I dragged my trolley along the lane till I was opposite the Askews’ house. Victoria Askew and the two children were in the garden; the children playing some game with a plastic football, and their mother hoeing a bed of
wallflowers. On an impulse, I stopped at their gate and waited until she had noticed me. When she saw me, she came quickly to the gate and opened it.

‘I've been hoping to see you sometime,’ she said. ‘You must have been going through a very difficult time. Won't you come in and have some coffee?’

She was about thirty; a tall, slender young woman, with a pale, oval face and gentle brown eyes and dark brown hair brushed back from her forehead and tied in a ponytail with a blue ribbon.

I could have said that I had just been drinking coffee, but something made me accept the invitation. My impulse to stop in the lane when I saw her had been the result of a sudden desire to get to know her better, and to refuse her invitation would not be helpful in doing that. Dragging my trolley after me I followed her up the path to the door. The children paused in their game to stare at me, then started kicking the football again.

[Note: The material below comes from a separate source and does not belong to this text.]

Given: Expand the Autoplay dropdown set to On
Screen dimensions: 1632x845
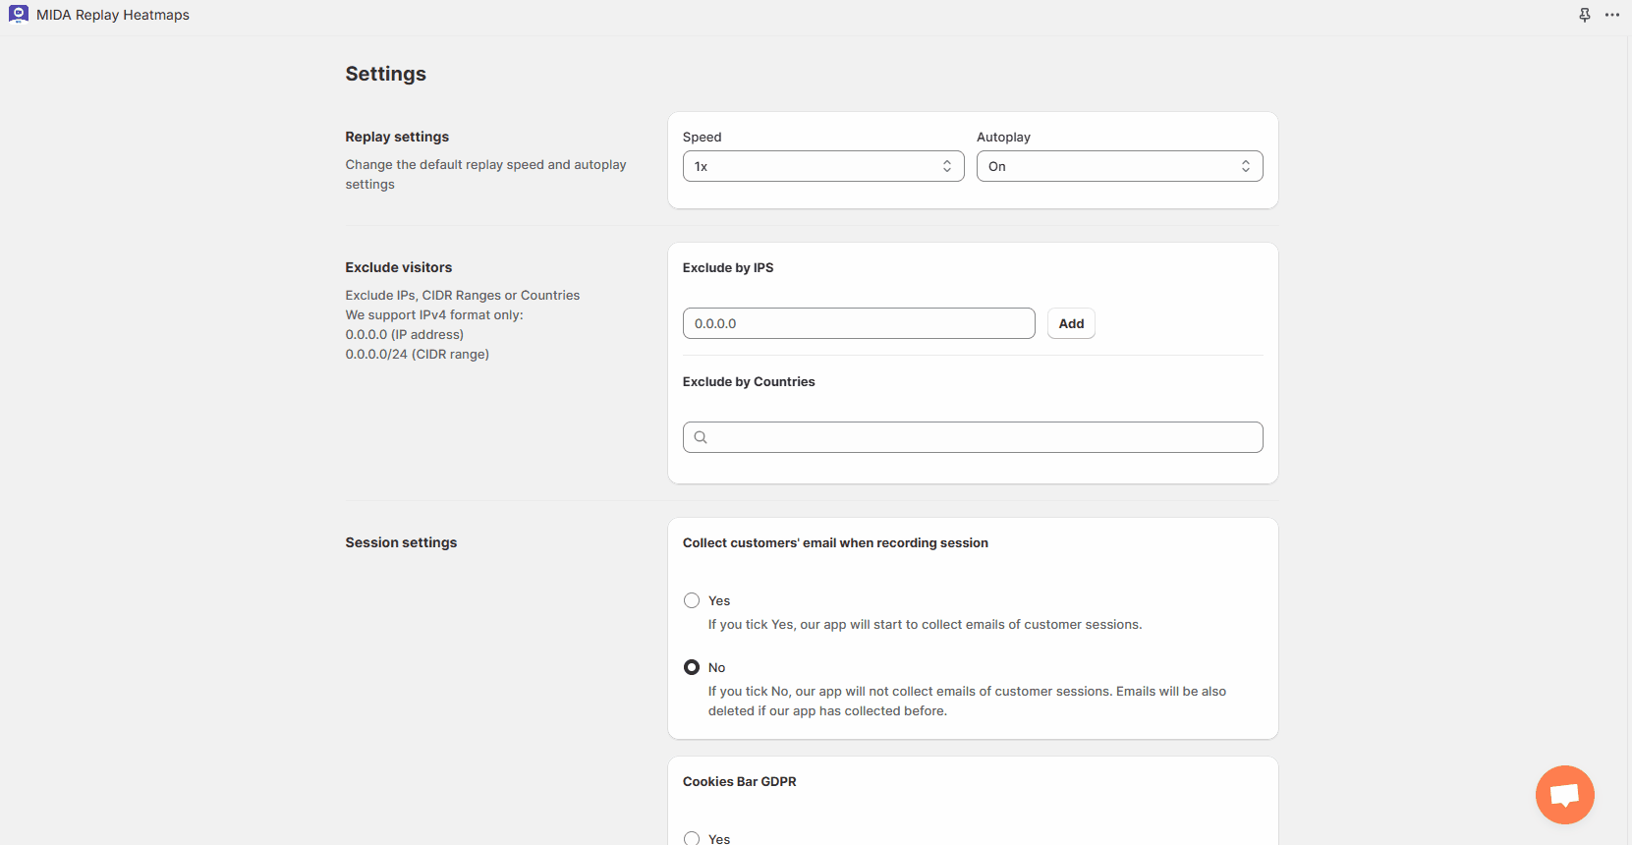Looking at the screenshot, I should point(1119,166).

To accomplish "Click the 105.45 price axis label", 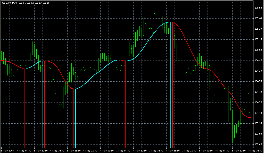I will pos(258,18).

She took me into a small, low-ceilinged room with a little bay window with lattice panes and a great fireplace that took up nearly the whole of one wall, on the hearth of which there was still a heap of ashes from a fire of yesterday, or perhaps longer ago than that. The chairs were all covered in what had once been a flowery print, but which with fading and grubbiness had become mostly an indeterminate grey-brown. Books, children's clothes, a pair of Wellingtons and a large dish of fruit, filled up almost all the spare space in the room. But there was an elegant little eighteenth-century table standing in the window on which a glass vase filled with sprays of flowering cherry stood.

‘Do sit down — I'll get the coffee in a minute,’ she said.

In fact, it took her much longer than a minute, but when it arrived it was real coffee, freshly ground, not the instant coffee that Hugh had given me.

‘I suppose your husband's at work,’ I said. I knew very
little about him except that he was an accountant who belonged to a firm in Otterswell.

‘Yes, and I'm sorry he's missed you,’ she said. ‘We've been wanting to talk to you about something for some time, only the truth is — well, we're a bit shy of doing it. If I talk about it now, will you promise to give me a quite honest answer. I mean, if you think what I'm suggesting is quite absurd, you'll say so. You will, won't you?’